The' jury could have found the following facts. On a rainy night in January the plaintiff, driving his car along the highway between Utica and Herkimer in the State of New York, was brought to a stop by a stalled motor truck on his side of the road. While he was waiting for other cars to pass which were coming in the opposite direction, the defendant’s truck ran into him from behind, causing the injuries in question. The excuse of the defendant’s driver was that, although he had on his “fog lights,” they did not light up the road far enough ahead for him to see the plaintiff’s car before it was too late. He had had to pull over to the right side of the road to let a car pass, whose bright lights blinded him and when he pulled back into his side of the road, he was within a few feet of plaintiff’s car. He was then moving at not more than sixteen or eighteen miles an hour.

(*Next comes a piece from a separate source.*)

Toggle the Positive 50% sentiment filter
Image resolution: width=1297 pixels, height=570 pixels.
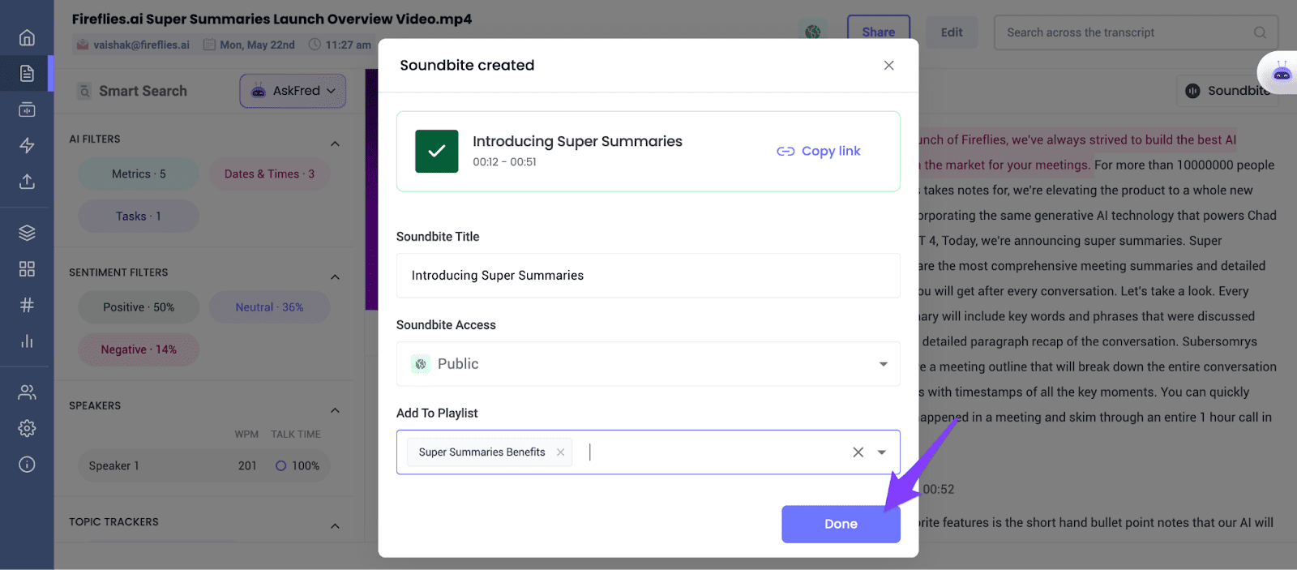(x=138, y=306)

The plaintiff’s theory is that the law of New York makes it negligent without more to drive a motor car at a speed such that an obstruction ahead cannot be seen in time to stop. Albertson v. Ansbacher, 102 Misc. 527, 169 N.Y.S. 188. That case did not profess to lay down so absolute a rule, and we can find no evidence that it exists in New York; and indeed, the defendants’ explanation, if accepted, made a substantial variant. The denial of a motion to set aside a verdict presents a different question upon appeal from the denial of a motion for a directed verdict at the close of the evidence; except in the most unusual circumstances it is not appealable. Crumpton v. United States, 138 U.S. 361, 363, 11 S.Ct. 355, 34 L.Ed. 958; Van Stone v. Stilwell & Bierce Mfg. Co., 142 U.S. 128, 134, 12 S.Ct. 181, 35 L.Ed. 961; Moore v. United States, 150 U.S. 57, 61, 62, 14 S.Ct. 26, 37 L.Ed. 996; United States v. Socony-Vacuum Oil Co., 310 U.S. 150, 248, 60 S.Ct. 811, 84 L.Ed. 1129; O’Donnell v. New York Transportation Co., 2 Cir., 187 F. 109, 110. Certainly there was nothing in this case which would justify us in upsetting the discretion of the trial judge.

Appeal dismissed.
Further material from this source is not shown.